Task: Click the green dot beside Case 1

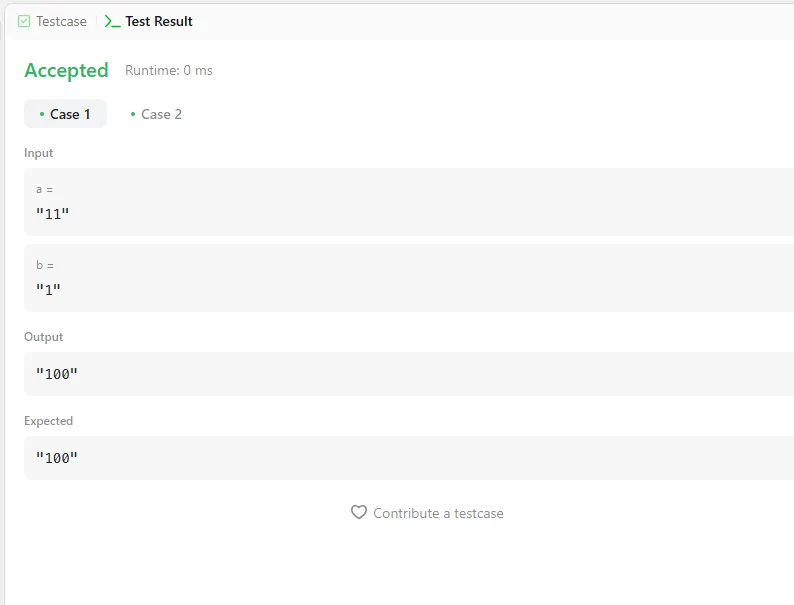Action: click(x=41, y=114)
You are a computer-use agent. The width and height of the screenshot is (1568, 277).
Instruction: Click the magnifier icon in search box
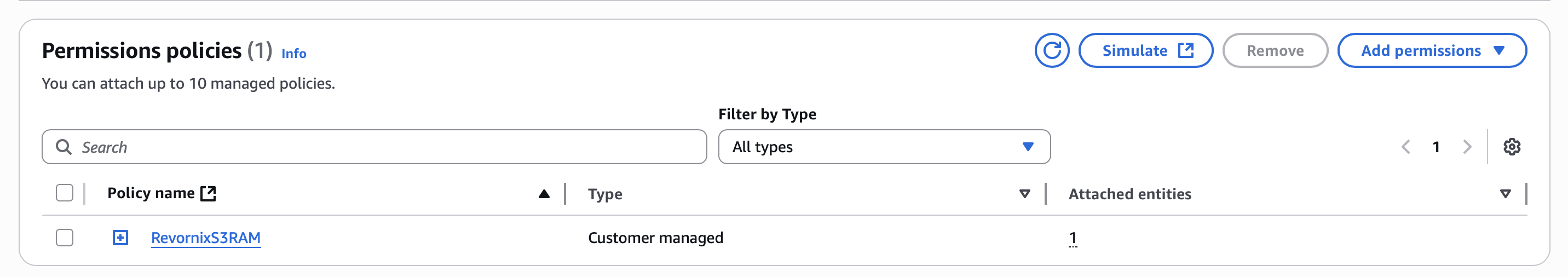click(x=64, y=147)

- _Directions for this task_
Copy out the records above word for word, but leave out the pictures.

- _Solution to the problem_
Task: Click the green dot beside Case 1

Action: click(x=41, y=114)
You are a computer-use agent. The width and height of the screenshot is (1568, 277).
Instruction: Click the magnifier icon in search box
click(x=64, y=147)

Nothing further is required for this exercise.